What the task asks
In full and without alteration, reproduce every record.

**** Listed entries

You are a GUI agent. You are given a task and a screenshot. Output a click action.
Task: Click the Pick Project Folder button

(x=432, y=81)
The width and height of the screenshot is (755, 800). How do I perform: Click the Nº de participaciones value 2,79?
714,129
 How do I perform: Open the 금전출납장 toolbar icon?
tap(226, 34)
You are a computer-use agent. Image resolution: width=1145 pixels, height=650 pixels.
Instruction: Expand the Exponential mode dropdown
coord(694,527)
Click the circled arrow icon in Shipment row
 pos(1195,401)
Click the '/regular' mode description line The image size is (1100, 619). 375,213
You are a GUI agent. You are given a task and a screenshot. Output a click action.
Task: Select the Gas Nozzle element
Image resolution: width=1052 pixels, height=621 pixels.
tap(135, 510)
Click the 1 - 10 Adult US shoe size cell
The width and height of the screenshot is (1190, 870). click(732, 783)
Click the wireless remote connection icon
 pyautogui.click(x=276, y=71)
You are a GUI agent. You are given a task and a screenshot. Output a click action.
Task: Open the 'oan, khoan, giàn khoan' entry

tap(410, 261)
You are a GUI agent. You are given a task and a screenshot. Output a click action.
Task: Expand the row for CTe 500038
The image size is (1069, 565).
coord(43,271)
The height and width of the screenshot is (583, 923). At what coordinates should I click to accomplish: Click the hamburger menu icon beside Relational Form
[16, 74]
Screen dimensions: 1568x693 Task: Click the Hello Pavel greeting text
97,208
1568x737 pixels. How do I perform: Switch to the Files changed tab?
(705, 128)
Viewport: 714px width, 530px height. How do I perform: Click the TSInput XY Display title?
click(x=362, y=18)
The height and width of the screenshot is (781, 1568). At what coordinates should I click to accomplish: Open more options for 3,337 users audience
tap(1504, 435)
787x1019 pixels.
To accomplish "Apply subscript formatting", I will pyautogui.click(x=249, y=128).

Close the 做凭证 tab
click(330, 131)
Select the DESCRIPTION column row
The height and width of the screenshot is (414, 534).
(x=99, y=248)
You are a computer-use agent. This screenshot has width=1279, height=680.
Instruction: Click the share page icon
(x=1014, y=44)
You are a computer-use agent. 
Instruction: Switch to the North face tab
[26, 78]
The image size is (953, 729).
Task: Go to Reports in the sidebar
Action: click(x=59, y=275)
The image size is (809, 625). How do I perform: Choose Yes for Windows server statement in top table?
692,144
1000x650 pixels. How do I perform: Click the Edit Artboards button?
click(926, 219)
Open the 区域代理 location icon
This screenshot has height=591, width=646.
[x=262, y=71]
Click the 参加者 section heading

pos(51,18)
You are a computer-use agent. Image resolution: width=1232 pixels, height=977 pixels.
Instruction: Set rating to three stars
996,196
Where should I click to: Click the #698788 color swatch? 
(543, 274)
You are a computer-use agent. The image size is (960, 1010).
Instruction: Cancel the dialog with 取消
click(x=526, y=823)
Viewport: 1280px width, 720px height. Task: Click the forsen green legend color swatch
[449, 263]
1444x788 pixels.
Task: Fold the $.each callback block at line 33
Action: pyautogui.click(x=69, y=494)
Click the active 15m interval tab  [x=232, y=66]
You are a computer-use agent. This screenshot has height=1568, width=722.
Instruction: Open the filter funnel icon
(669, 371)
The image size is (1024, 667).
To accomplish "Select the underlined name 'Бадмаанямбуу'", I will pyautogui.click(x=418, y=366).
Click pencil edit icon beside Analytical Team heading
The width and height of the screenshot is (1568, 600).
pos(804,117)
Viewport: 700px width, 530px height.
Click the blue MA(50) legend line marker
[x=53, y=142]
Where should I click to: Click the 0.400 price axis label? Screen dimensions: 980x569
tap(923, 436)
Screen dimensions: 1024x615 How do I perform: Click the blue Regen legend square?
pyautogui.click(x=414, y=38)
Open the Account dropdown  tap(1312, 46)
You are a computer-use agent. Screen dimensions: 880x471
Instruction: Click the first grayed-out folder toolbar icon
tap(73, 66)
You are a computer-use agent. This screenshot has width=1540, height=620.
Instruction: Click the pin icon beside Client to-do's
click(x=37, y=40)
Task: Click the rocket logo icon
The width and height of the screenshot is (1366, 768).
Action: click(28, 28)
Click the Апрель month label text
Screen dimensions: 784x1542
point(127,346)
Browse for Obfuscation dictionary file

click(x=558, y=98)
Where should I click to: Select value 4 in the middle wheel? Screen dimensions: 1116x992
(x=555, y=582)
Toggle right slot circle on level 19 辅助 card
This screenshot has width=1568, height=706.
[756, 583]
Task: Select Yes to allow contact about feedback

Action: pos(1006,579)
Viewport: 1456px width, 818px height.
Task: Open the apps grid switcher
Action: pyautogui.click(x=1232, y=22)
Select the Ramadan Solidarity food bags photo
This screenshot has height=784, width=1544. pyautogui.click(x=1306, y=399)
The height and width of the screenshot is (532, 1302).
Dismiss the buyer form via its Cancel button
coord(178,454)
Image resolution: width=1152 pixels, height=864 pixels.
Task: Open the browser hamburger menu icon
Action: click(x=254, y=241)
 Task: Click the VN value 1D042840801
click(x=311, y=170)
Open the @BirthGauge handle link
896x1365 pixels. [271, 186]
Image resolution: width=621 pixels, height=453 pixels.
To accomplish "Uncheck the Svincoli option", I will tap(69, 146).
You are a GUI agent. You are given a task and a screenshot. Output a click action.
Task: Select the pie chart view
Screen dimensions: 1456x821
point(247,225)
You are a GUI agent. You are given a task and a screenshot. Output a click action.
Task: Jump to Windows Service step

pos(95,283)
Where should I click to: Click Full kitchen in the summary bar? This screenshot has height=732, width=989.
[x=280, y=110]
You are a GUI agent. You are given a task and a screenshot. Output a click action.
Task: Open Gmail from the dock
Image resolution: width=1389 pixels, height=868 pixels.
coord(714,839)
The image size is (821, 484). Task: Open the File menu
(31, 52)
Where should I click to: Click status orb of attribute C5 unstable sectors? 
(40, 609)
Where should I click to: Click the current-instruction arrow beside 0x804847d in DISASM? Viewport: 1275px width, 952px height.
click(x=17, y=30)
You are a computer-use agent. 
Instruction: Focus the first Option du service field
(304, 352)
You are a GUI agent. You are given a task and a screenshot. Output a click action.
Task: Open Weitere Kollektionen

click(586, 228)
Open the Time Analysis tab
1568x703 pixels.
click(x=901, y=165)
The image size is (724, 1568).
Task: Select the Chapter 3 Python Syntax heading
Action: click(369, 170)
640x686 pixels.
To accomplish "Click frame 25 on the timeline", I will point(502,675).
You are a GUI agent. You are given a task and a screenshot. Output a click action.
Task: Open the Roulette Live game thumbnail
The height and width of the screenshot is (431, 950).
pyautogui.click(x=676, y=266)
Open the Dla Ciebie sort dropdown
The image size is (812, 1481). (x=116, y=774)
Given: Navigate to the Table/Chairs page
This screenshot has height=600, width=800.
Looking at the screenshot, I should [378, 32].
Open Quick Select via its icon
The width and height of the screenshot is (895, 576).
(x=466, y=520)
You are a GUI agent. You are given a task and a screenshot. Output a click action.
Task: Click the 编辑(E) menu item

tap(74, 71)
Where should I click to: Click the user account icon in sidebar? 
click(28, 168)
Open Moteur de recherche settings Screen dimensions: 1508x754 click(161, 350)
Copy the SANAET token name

********

Answer to this exercise
You are a GUI agent. You are given a task and a screenshot. Output a click action.
Task: Click the Pick Project Folder button

(x=432, y=81)
The width and height of the screenshot is (755, 800). How do I perform: Click the Nº de participaciones value 2,79?
714,129
 How do I perform: Open the 금전출납장 toolbar icon?
tap(226, 34)
You are a computer-use agent. Image resolution: width=1145 pixels, height=650 pixels.
Instruction: Expand the Exponential mode dropdown
coord(694,527)
Click the circled arrow icon in Shipment row
 pos(1195,401)
Click the '/regular' mode description line The image size is (1100, 619). 375,213
You are a GUI agent. You are given a task and a screenshot. Output a click action.
Task: Select the Gas Nozzle element
Image resolution: width=1052 pixels, height=621 pixels.
tap(135, 510)
Click the 1 - 10 Adult US shoe size cell
The width and height of the screenshot is (1190, 870). click(732, 783)
Click the wireless remote connection icon
 pyautogui.click(x=276, y=71)
You are a GUI agent. You are given a task and a screenshot. Output a click action.
Task: Open the 'oan, khoan, giàn khoan' entry

tap(410, 261)
You are a GUI agent. You are given a task and a screenshot. Output a click action.
Task: Expand the row for CTe 500038
The image size is (1069, 565).
coord(43,271)
The height and width of the screenshot is (583, 923). At what coordinates should I click to accomplish: Click the hamburger menu icon beside Relational Form
[16, 74]
Screen dimensions: 1568x693 Task: Click the Hello Pavel greeting text
97,208
1568x737 pixels. How do I perform: Switch to the Files changed tab?
(705, 128)
Viewport: 714px width, 530px height. How do I perform: Click the TSInput XY Display title?
click(x=362, y=18)
The height and width of the screenshot is (781, 1568). At what coordinates should I click to accomplish: Open more options for 3,337 users audience
tap(1504, 435)
787x1019 pixels.
To accomplish "Apply subscript formatting", I will pyautogui.click(x=249, y=128).

Close the 做凭证 tab
click(330, 131)
Select the DESCRIPTION column row
The height and width of the screenshot is (414, 534).
(x=99, y=248)
You are a computer-use agent. This screenshot has width=1279, height=680.
Instruction: Click the share page icon
(x=1014, y=44)
You are a computer-use agent. 
Instruction: Switch to the North face tab
[26, 78]
The image size is (953, 729).
Task: Go to Reports in the sidebar
Action: click(x=59, y=275)
The image size is (809, 625). How do I perform: Choose Yes for Windows server statement in top table?
692,144
1000x650 pixels. How do I perform: Click the Edit Artboards button?
click(926, 219)
Open the 区域代理 location icon
This screenshot has height=591, width=646.
[x=262, y=71]
Click the 参加者 section heading

pos(51,18)
You are a computer-use agent. Image resolution: width=1232 pixels, height=977 pixels.
Instruction: Set rating to three stars
996,196
Where should I click to: Click the #698788 color swatch? 
(543, 274)
You are a computer-use agent. The image size is (960, 1010).
Instruction: Cancel the dialog with 取消
click(x=526, y=823)
Viewport: 1280px width, 720px height. Task: Click the forsen green legend color swatch
[449, 263]
1444x788 pixels.
Task: Fold the $.each callback block at line 33
Action: pyautogui.click(x=69, y=494)
Click the active 15m interval tab  [x=232, y=66]
You are a computer-use agent. This screenshot has height=1568, width=722.
Instruction: Open the filter funnel icon
(669, 371)
The image size is (1024, 667).
To accomplish "Select the underlined name 'Бадмаанямбуу'", I will pyautogui.click(x=418, y=366).
Click pencil edit icon beside Analytical Team heading
The width and height of the screenshot is (1568, 600).
pos(804,117)
Viewport: 700px width, 530px height.
Click the blue MA(50) legend line marker
[x=53, y=142]
Where should I click to: Click the 0.400 price axis label? Screen dimensions: 980x569
tap(923, 436)
Screen dimensions: 1024x615 How do I perform: Click the blue Regen legend square?
pyautogui.click(x=414, y=38)
Open the Account dropdown  tap(1312, 46)
You are a computer-use agent. Screen dimensions: 880x471
Instruction: Click the first grayed-out folder toolbar icon
tap(73, 66)
You are a computer-use agent. This screenshot has width=1540, height=620.
Instruction: Click the pin icon beside Client to-do's
click(x=37, y=40)
Task: Click the rocket logo icon
The width and height of the screenshot is (1366, 768).
Action: click(28, 28)
Click the Апрель month label text
Screen dimensions: 784x1542
point(127,346)
Browse for Obfuscation dictionary file

click(x=558, y=98)
Where should I click to: Select value 4 in the middle wheel? Screen dimensions: 1116x992
(x=555, y=582)
Toggle right slot circle on level 19 辅助 card
This screenshot has width=1568, height=706.
[756, 583]
Task: Select Yes to allow contact about feedback

Action: pos(1006,579)
Viewport: 1456px width, 818px height.
Task: Open the apps grid switcher
Action: pyautogui.click(x=1232, y=22)
Select the Ramadan Solidarity food bags photo
This screenshot has height=784, width=1544. pyautogui.click(x=1306, y=399)
The height and width of the screenshot is (532, 1302).
Dismiss the buyer form via its Cancel button
coord(178,454)
Image resolution: width=1152 pixels, height=864 pixels.
Task: Open the browser hamburger menu icon
Action: click(x=254, y=241)
 Task: Click the VN value 1D042840801
click(x=311, y=170)
Open the @BirthGauge handle link
896x1365 pixels. [271, 186]
Image resolution: width=621 pixels, height=453 pixels.
To accomplish "Uncheck the Svincoli option", I will tap(69, 146).
You are a GUI agent. You are given a task and a screenshot. Output a click action.
Task: Select the pie chart view
Screen dimensions: 1456x821
point(247,225)
You are a GUI agent. You are given a task and a screenshot. Output a click action.
Task: Jump to Windows Service step

pos(95,283)
Where should I click to: Click Full kitchen in the summary bar? This screenshot has height=732, width=989.
[x=280, y=110]
You are a GUI agent. You are given a task and a screenshot. Output a click action.
Task: Open Gmail from the dock
Image resolution: width=1389 pixels, height=868 pixels.
coord(714,839)
The image size is (821, 484). Task: Open the File menu
(31, 52)
Where should I click to: Click status orb of attribute C5 unstable sectors? 
(40, 609)
Where should I click to: Click the current-instruction arrow beside 0x804847d in DISASM? Viewport: 1275px width, 952px height.
click(x=17, y=30)
You are a computer-use agent. 
Instruction: Focus the first Option du service field
(304, 352)
You are a GUI agent. You are given a task and a screenshot. Output a click action.
Task: Open Weitere Kollektionen

click(586, 228)
Open the Time Analysis tab
1568x703 pixels.
click(x=901, y=165)
The image size is (724, 1568).
Task: Select the Chapter 3 Python Syntax heading
Action: click(369, 170)
640x686 pixels.
To accomplish "Click frame 25 on the timeline", I will point(502,675).
You are a GUI agent. You are given a task and a screenshot. Output a click action.
Task: Open the Roulette Live game thumbnail
The height and width of the screenshot is (431, 950).
pyautogui.click(x=676, y=266)
Open the Dla Ciebie sort dropdown
The image size is (812, 1481). (x=116, y=774)
Given: Navigate to the Table/Chairs page
This screenshot has height=600, width=800.
Looking at the screenshot, I should [378, 32].
Open Quick Select via its icon
The width and height of the screenshot is (895, 576).
(x=466, y=520)
You are a GUI agent. You are given a task and a screenshot. Output a click action.
Task: Click the 编辑(E) menu item

tap(74, 71)
Where should I click to: Click the user account icon in sidebar? 
click(28, 168)
Open Moteur de recherche settings Screen dimensions: 1508x754 click(161, 350)
Copy the SANAET token name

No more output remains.